"Keep this to yourself, but it did not go unnoticed by Grant either." It was unlike Travis to gossip, but when he did it made me giddy for some reason. Maybe because he always had the good dirt.
"Well, that explains the stick up his ass when Matt asked E to dance at the reception. For a while I was concerned we'd have to get security involved. I thought he was just being overbearing." Which was Grant's middle name when it came to his wife. His overly possessive nature was mostly endearing. Sometimes it was annoying, especially when she and I were trying to get into trouble or have a good time.
"Are we done gossiping for the day?" Travis changed the subject abruptly, which meant he was done with it.
"Sure." I tossed my phone onto my lounger as Travis tucked me against his side. I leaned further into him in an effort to get as close as possible. I was finding that no matter how physically close we were, it wasn't close enough. I hoped it was like this for all newlyweds because it was pure bliss.
Travis' hand dipped into my bikini bottoms and cupped my ass. As soon as I felt skin on skin, I knew where this was going and I could not wait. That didn't mean I wasn't going to play hard to get though. It would be no fun if I didn't.
When his head lowered and his mouth sought mine, I turned mine, giving him access to my exposed neck. "Someone could see us," I told him.
"Don't care," he murmured against my skin.
"I do."
"No, you don't." He was right of course. I didn't.
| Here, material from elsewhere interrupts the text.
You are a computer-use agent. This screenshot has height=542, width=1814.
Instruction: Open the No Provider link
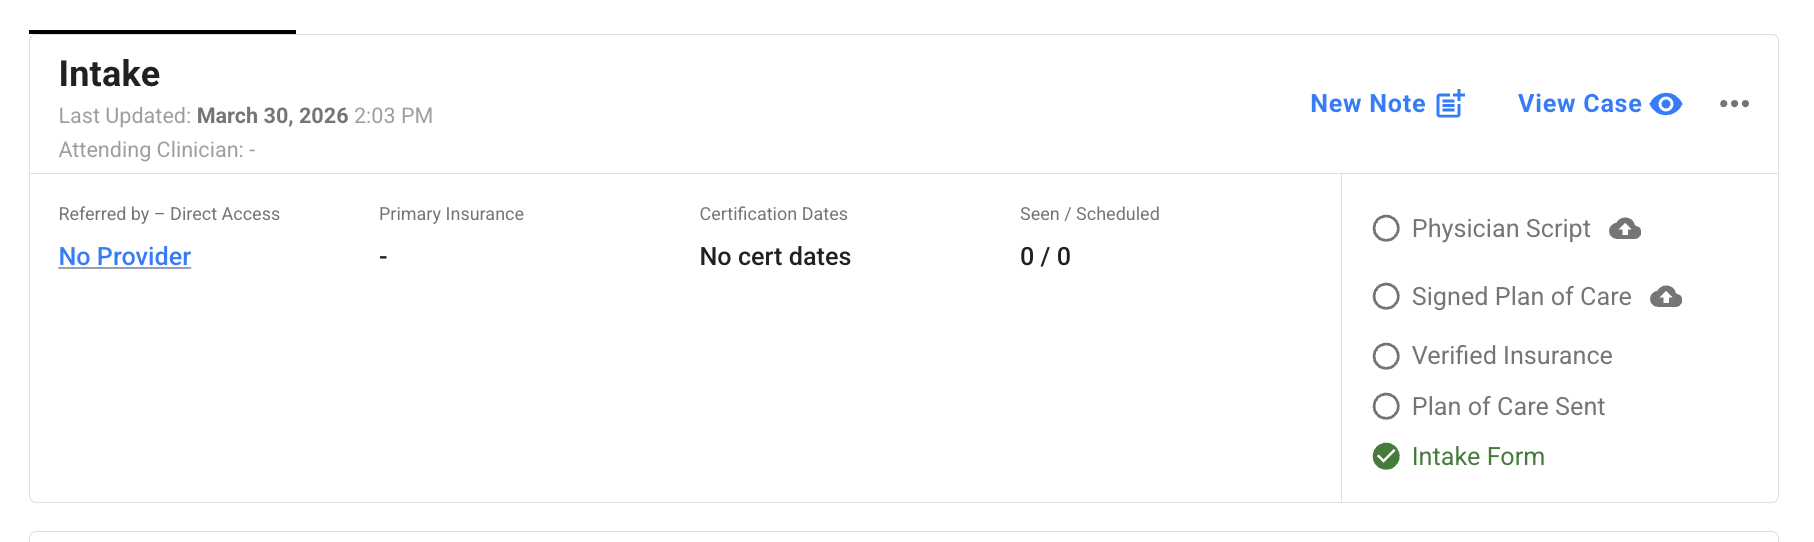point(125,257)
"Okay, you've convinced me." He chuckled but kept up his ministrations, running his mouth and tongue down my chest, sucking a fabric covered nipple into this mouth. "Yes," I whispered.
"Lay back, wife." I untied my top as I quickly obeyed, not wanting to waste any time. When my hands reached for my bottoms, he halted my movements. "That's my job."
I shivered at the heated look on his face, wanting his hands on me more than my next breath. I didn't have to wait long as he slowly and strategically mapped my body with the softest of touches. He reverently kissed every inch of me. Multiple times. By the time his head settled between my legs and he licked and sucked my swollen flesh into his mouth, I was practically coming out of my skin.
"Travis," I called out, my hands gripping his hair to hold him to me.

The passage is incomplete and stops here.